By Mick Jensen
Motorcycle speedster Phil Garrett is aiming to travel at 100 metres per second when he attempts to break the national motorcycle land speed record in Mid Canterbury next month.
Garrett is aiming for 320kmh, the equivalent of 200mph.
If he achieves it, he will enter the record books again and also be eligible to join the exclusive 200mph Red Hat Club.
In 2005 Garrett and Flying Kiwi team mate Glenn Hayward broke the world and New Zealand land speed record for 1000cc sidecars over a flying kilometre.
A speed of 272 kmh (168mph) was recorded on a section of another Mid Canterbury rural road near Pendarves.
Garrett said the April speed record attempt has been a long time in the making and followed a visit to the Bonneville Salt Flats, Utah, USA in 2008.
“If you travel over 200mph on the Bonneville Salt Flats they award you a red hat, an exclusive club membership coveted by many and achieved by few.”
The Englishman, who has been a Christchurch resident for over 20 years, said there was unfinished business from 2005 and he was keen to see another record broken.
Two turbo bikes, one ridden by Garrett, and another by former Ashburton man Rob Small will attempt to break the land speed record.

Records of locating words and elements:
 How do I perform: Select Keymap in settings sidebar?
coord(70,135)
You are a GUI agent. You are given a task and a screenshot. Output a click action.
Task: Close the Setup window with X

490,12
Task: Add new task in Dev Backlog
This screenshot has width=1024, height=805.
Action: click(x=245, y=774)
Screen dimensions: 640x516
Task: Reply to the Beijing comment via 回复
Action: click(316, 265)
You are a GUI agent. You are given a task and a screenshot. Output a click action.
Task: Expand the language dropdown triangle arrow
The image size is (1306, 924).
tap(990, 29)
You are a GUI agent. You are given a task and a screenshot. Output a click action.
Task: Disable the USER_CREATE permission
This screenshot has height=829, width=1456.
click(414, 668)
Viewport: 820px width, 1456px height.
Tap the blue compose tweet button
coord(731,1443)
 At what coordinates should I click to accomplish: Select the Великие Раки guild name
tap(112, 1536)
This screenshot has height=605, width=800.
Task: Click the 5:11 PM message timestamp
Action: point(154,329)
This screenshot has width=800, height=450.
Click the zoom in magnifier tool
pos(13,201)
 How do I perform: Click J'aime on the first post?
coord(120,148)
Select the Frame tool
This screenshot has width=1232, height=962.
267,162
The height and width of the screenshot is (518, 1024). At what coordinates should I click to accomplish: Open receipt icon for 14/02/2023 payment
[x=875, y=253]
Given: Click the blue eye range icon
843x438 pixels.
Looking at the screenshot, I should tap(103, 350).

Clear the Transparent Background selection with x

### [OBJECTIVE]
Please translate this sentence from the motorcycle speed record article into Spanish: "Garrett is aiming for 320kmh, the equivalent of 200mph." Rely on the motorcycle speed record article alone.

### [THE COMPLETED TASK]
Garrett aspira a alcanzar los 320 km/h, el equivalente a 200 mph.